• [Text segment]:
=== Begin Enclosure ===
Long Island Reaching

Sailing, that’s what we’re doing! Without touching the wheel!

Lovebot Chauffeur

She was driving herself, but she was sluggish. We both knew this boat could perform better but it just wasn’t happening.

Then, there was this moment when we were opened up at the lazarette AND the engine compartment and each of us had a different and somewhat horrifying view of the packing gland. We decided there was too much water coming in via the stern tube (where the prop shaft goes from inside to outside the boat). Way too much. This was reminiscent of our near-death along the inhospitable Oregon coast.

No, no no no. That’s not going to happen again. We are learning creatures and, guess what, we learned this one.

The stern tube slash prop shaft ecosystem has a stuffing box or packing gland, choose your language, that puts flax or its modern equivalent (teflon-inpregnated graphite fiber) into the gap. The packing material is supposed to ride against the prop shaft well lubed so that there are only one or two drips of cooling water per minute that the prop shaft is turning. Ours was dripping even when still and rather more like flowing when underway.
=== End Enclosure ===
• [Given information]:
=== Begin Enclosure ===
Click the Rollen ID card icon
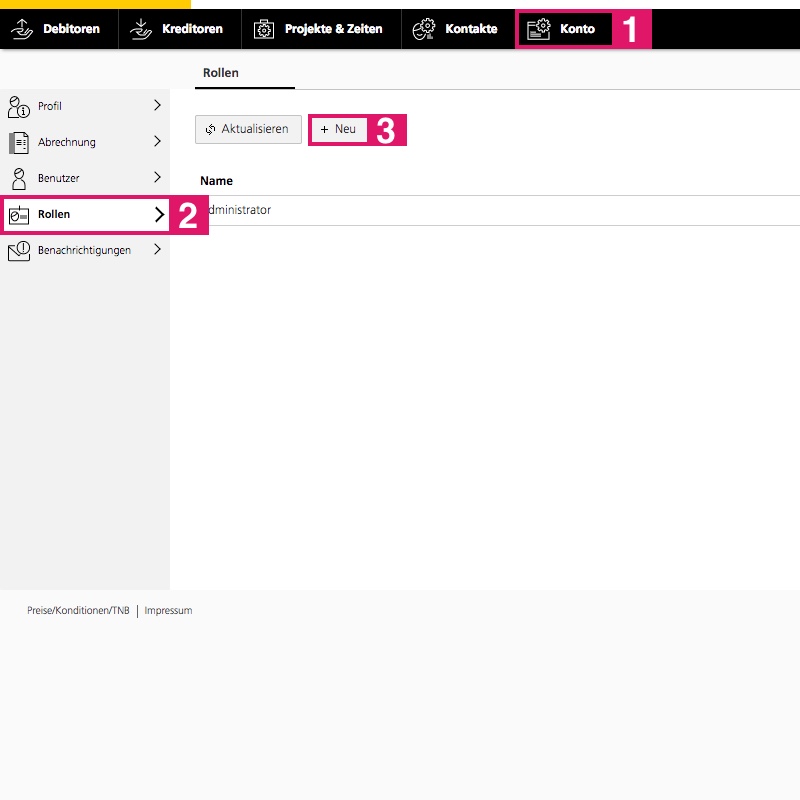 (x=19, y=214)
=== End Enclosure ===
=== Begin Enclosure ===
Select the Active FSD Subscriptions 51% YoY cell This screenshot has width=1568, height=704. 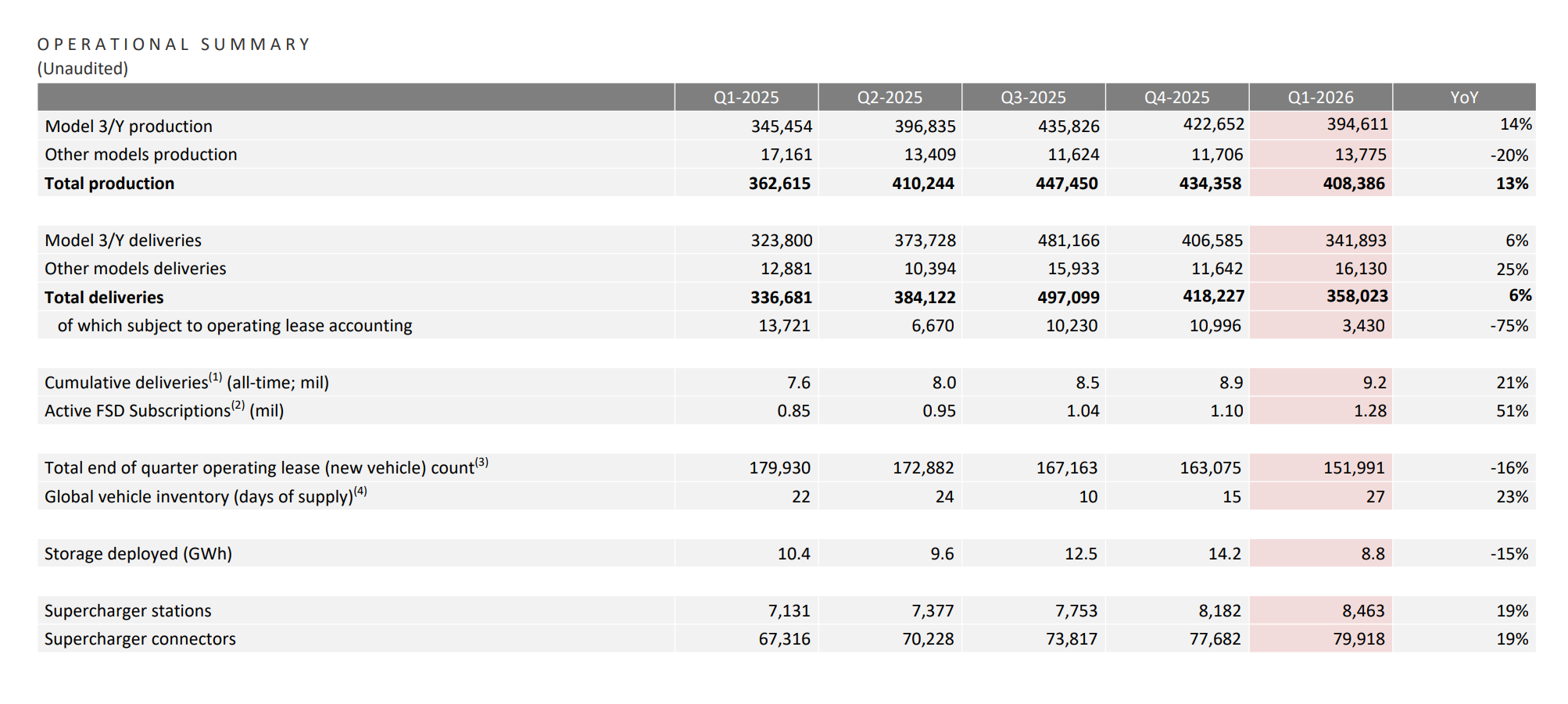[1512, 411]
=== End Enclosure ===
• [Exercise tasks]:
a - Translate this sentence from the sailing account into Spanish: "We decided there was too much water coming in via the stern tube (where the prop shaft goes from inside to outside the boat)."
b - Please summarize the sailing account in two sentences.
c - Carry the sailing account on from its last sentence.

• [Answers to the problems]:
a - Decidimos que estaba entrando demasiada agua por el tubo de bocina (por donde el eje de la hélice pasa del interior al exterior del barco).

b - The boat was steering itself but sailing sluggishly, and the crew found far too much water entering through the stern tube at the packing gland, which recalled their near-death off the Oregon coast. A packing gland should let through only one or two drips per minute while the prop shaft turns, but theirs dripped even at rest and nearly flowed underway.

c -
James put a wrench to it and it got worse.

September 11, 2001, was the date when our packing gland blew out on an offshore trip south of Newport, Oregon. Our bilge pump burned out. Our manual bilge pump tore both diaphrams. We barely kept ahead of the flood by hand-pumping with a tool designed for emptying your dinghy after a rain. There was no calling for help because our radio was abuzz with the chatter of the Coast Guard and the entire commercial fleet from every nearby port as they tried to track and save the boat of 7 people left to break up on the rocks after the captain and only knowledgeable boater had a late-evening heart attack. No one on the boat knew where they were or how to operate the boat and we knew that we could pump ourselves exhausted in order to make it to Port Orford without diverting any of the rescue efforts our way.

Ahem. Well, the bottom line is that we knew we didn’t want to be in the middle of the ocean with a big ol’ hole letting water into the boat.

We sailed back to familiar territory. What is the definition of familiar? There are the various versions of family – birth, chosen, affiliated…

Gato tonight...

…I (James) called Burr’s. Definitely an affiliated family. It’s not that we’re the same type of boater as every Burr’s customer and family member. We are, though, somehow in this thing together.

...in the straps

…Of course!

Out of the water...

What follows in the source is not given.